После провозглашения в марте 1917 года права польского народа на независимость, под Киевом стала формироваться Дивизия польских стрелков, и Виткаций ездил в Киев и пытался вступить в ее ряды, но офицерских мест для него не хватило, и он вернулся в Петроград, где поселился у генерала Александра Бабианьского, с которым дружил, а после – в семье скульпторов Груберских. В марте 1917 года всех польских военных принял под свое командование только что образованный Начпол – Военный Польский комитет, и они были выделены из русской армии. Виткаций был тоже зачислен в польскую роту, но заболел и вовремя к месту сбора не явился. В конце концов, он обратился в Начпол с просьбой об освобождении от военной службы и в феврале 1918 года его получил.
Дальше последовала многотрудная эвакуация польских репатриантов на родину, за проведение которой глава Ликвидационной комиссии Стефан Прондзинский получил Военный крест… Оплатил же эвакуацию, начиная с покупки железнодорожного вагона, Леон Рейнель, уже упоминавшийся предприниматель и друг Виткация, герой одного из его портретов. Виткаций вывез из России («Болыпевия» – называл ее Прондзинский), 5 автопортретов, 29 портретов знакомых, 26 фантастических полотен, 2 экслибриса, 3 картины маслом и 1 книжную обложку.
Рожденные в трудных условиях этих лет произведения чаще всего насыщены мрачной энергетикой. Портреты – рисунки углем, пастели, как и более законченные композиции маслом, отличаются остротой взгляда и умением минимальными средствами создать цельный образ, где существенна каждая линия, а каждое цветовое пятно несет в себе эмоциональную нагрузку. Скупость изобразительных средств сочетается с остротой индивидуальных характеристик, с их «психологической утрировкой» (Базилевский).
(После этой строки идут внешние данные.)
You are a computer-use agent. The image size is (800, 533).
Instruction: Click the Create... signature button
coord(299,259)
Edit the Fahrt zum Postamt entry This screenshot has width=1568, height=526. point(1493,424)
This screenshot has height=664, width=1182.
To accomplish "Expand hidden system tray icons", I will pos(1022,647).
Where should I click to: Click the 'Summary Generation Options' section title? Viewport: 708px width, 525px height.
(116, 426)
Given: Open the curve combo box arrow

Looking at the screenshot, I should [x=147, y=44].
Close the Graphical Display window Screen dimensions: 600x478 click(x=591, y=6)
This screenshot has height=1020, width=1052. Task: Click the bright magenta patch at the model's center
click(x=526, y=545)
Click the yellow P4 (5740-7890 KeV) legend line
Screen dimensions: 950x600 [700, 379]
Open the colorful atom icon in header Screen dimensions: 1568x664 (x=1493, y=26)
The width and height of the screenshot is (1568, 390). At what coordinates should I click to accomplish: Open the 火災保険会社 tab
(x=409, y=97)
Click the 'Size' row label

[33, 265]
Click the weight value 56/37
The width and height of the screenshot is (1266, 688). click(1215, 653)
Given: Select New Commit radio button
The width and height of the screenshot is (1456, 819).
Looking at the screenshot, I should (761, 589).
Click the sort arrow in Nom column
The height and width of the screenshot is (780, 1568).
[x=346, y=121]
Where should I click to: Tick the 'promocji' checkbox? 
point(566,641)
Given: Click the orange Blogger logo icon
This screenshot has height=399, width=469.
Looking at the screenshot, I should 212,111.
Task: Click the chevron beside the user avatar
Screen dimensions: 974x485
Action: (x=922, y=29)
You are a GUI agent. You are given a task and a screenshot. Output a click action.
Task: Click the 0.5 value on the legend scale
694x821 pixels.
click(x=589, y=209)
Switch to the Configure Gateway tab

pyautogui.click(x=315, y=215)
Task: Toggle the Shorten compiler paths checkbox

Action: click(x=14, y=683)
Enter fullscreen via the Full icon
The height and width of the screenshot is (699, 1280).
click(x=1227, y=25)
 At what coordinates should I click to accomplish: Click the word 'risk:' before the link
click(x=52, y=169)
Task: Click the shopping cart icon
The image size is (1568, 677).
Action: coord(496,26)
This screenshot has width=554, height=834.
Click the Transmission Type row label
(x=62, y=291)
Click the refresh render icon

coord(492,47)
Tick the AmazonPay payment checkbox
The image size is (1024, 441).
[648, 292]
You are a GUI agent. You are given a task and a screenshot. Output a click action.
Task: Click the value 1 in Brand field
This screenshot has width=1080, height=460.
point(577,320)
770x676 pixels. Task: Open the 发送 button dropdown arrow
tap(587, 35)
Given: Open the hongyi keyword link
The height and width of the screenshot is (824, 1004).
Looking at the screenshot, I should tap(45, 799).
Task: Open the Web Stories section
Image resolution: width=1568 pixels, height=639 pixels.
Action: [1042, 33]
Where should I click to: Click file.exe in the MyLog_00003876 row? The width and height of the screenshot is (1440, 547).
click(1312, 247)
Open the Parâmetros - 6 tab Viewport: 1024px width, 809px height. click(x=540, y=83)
Среди ранних работ выделяется долгое время остававшийся неизвестным прекрасный портрет «Панны Шмидт» – Ядвиги Шмидт-Чернышевой 1916 года, один из наиболее интересных образов в галерее многочисленных женских изображений Виткация. «Панна Шмидт» была широко одаренной, необычной для своего времени женщиной-физиком, сотрудницей ныне действующего Государственного рентгенологического и радиологического Института РАН, при этом талантливой пианисткой33. Отпечаток незаурядности, ощущение скрытых глубин души своей модели Виткацию удалось передать с покоряющей правдивостью. Используя ее позу, жест, обыгрывая легкую асимметрию черт лица, художник «заостряет» их выразительность, сохраняя при этом ощущение абсолютной жизненной правды. Серый тон бумаги, густые пятна угля, оттененные мелом, создают, казалось бы, скупую, а на деле богатую живописную гамму, характерную и для других его петербургских портретов, чаще всего камерных, интимных по своему настрою. Они обычно погрудные, почти без фона, с небольшим количеством деталей или вовсе без них. В построении колорита свою роль играет и цветная бумага, которой охотно пользуется художник.
Станислав Игнаций Виткевич (Виткаций). Композиция с лебедями. Пастель / бумага. 1916. Люблин, Окружной музей
В способности угадать и выделить главное в характере и сочетать его «постоянную константу» с сиюминутным состоянием модели, используя в полную силу возможности изобразительного материала, ощущается генетическая связь с пастелями Станислава Выспяньского. Но здесь гораздо больше драматизма в содержании и экспрессии в форме. Свобода, с которой Виткаций бросает на бумагу резкие линии, скупые пятна цвета, обрывает контуры, сочетается с известной жесткостью в трактовке самих портретируемых. Примером могут служить редкий по экспрессии «Портрет офицера с сигаретой» (1917), «Портрет солдата с «Георгием» (1917), в которых резкие, острые штрихи пастели сочетаются с широкой размашистой эскизной манерой в работе углем, а также многочисленные автопортреты. Среди них выделяется выполненный пастелью «Автопортрет с самоваром» (1917) в двух вариантах; выделяется своим драматизмом, который еще подчеркнут самоиронией: трагическое лицо художника, творца эстетики «Чистых форм», с его мрачной сосредоточенностью соседствует бок о бок с огромным пузатым самоваром – самым обиходным, бытовым предметом тех времен, вскоре ставшим героем известной песенки «У самовара я и моя Маша»… Вероятно, иронический оттенок придавала одному из вариантов портрета и надпись на пришпиленном к стене листке бумаги, но, поскольку половина его срезана рамой, мы не беремся ее интерпретировать.
Такой же «сниженный», контрастный к образу фон наличествует и в другом автопортрете (уголь 1917 год) – здесь Виткаций представлен в трехчетвертном повороте, с настороженным, напряженным взглядом, в военном мундире, на фоне стола, заставленного пустыми бутылками, вперемешку с кастрюлей, зеркалом, чайником.